→ PROBLEM REQUIREMENTS:
An exact copy of the listing is what is needed here; write it out in full.

→ INPUT:
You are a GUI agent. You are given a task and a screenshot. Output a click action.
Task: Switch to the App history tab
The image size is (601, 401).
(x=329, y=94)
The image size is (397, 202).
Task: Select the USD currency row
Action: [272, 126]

→ SOLUTION BELOW:
You are a GUI agent. You are given a task and a screenshot. Output a click action.
Task: Switch to the App history tab
The image size is (601, 401).
(x=329, y=94)
The image size is (397, 202).
Task: Select the USD currency row
Action: [272, 126]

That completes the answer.